風と香りの中で 72

カラン カラン相変わらずここの扉は、働いている。
2人は、入ると直ぐにいつものウエイトレスが2人とも居るのを確認すると、
星一も弘幸も心臓の鼓動が早くなった。

居た!星一は、居ないだろうとの思いの方が強かったのか、思わず小さく声になって言ってしまった。
聞いてた者も居なかっただろうけど、やっぱり、以前と比べ客が少ないと感じた2人だった。
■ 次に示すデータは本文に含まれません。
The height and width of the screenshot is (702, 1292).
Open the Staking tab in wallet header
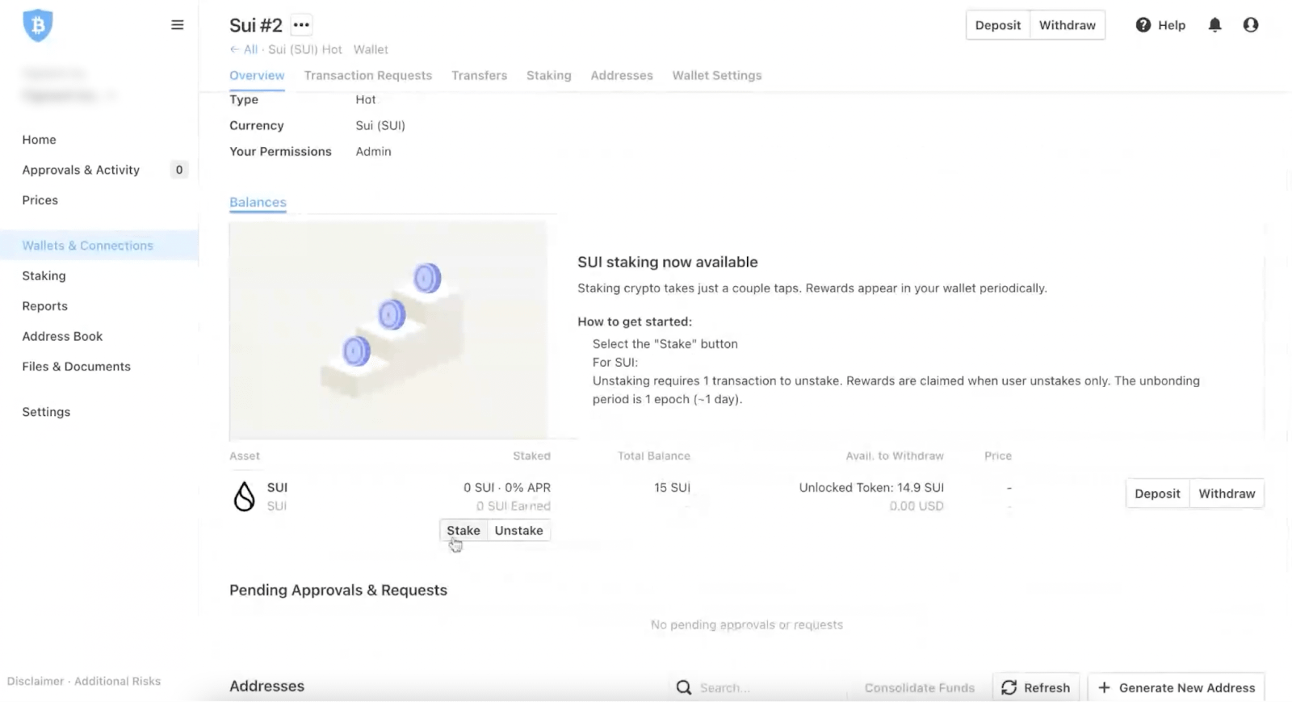(x=548, y=75)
初めて来た時の席が空いていたので、迷う事もなく2人はそのテーブルにして、ゆっくり下を向いて座った。

弥生は、突然現れた、星一に驚き慌てた。
澄江と理沙の3人で決めた策の為に用意した、名前と電話番号に、一度お電話くださいと書いたメモを、
エプロンのポケットにいつでも渡せるように入れていた。

「まさか、今日来るなんて!」それはきっと、いつ星一が来ても同じ事を思ったのだろう。
妹のかすみは、うれしそうに注文を取りに来た「いつもの!」何て言う程常連でもなかったので、コーヒーを2人とも頼んだ。

星一は、数分後に起こる些細な出来事に期待した。
弘幸は、会計の時に聞こうと決めていたのでゆっくり気持ちを落ち着かせ、
聞きたい事だけ、はっきりと聞く事なんだと冷静にしていた。

コーヒーは直ぐに出来上がりマスターが、一時置き場に2つのコーヒーを並べ、
弥生は、ポケットからメモ用紙を取り出しカップと皿の間に挟もうとした時に、
先客のカレーライスが出来上がり、ママさんがそれを、弥生に運ぶように支持した。

「えっ!」挟み掛けたたメモ用紙を、再びポケットに戻してしまった。
コーヒーを、そんな事とも知ないかすみが、うれしそうに運んだ。
そして、かすみは、星一に向かって言った。
静かに流れているBGMが、やけに寂しく聞こえた。
星一は、雪景色の油絵を見つめながら、静かに煙草を吹かしていた。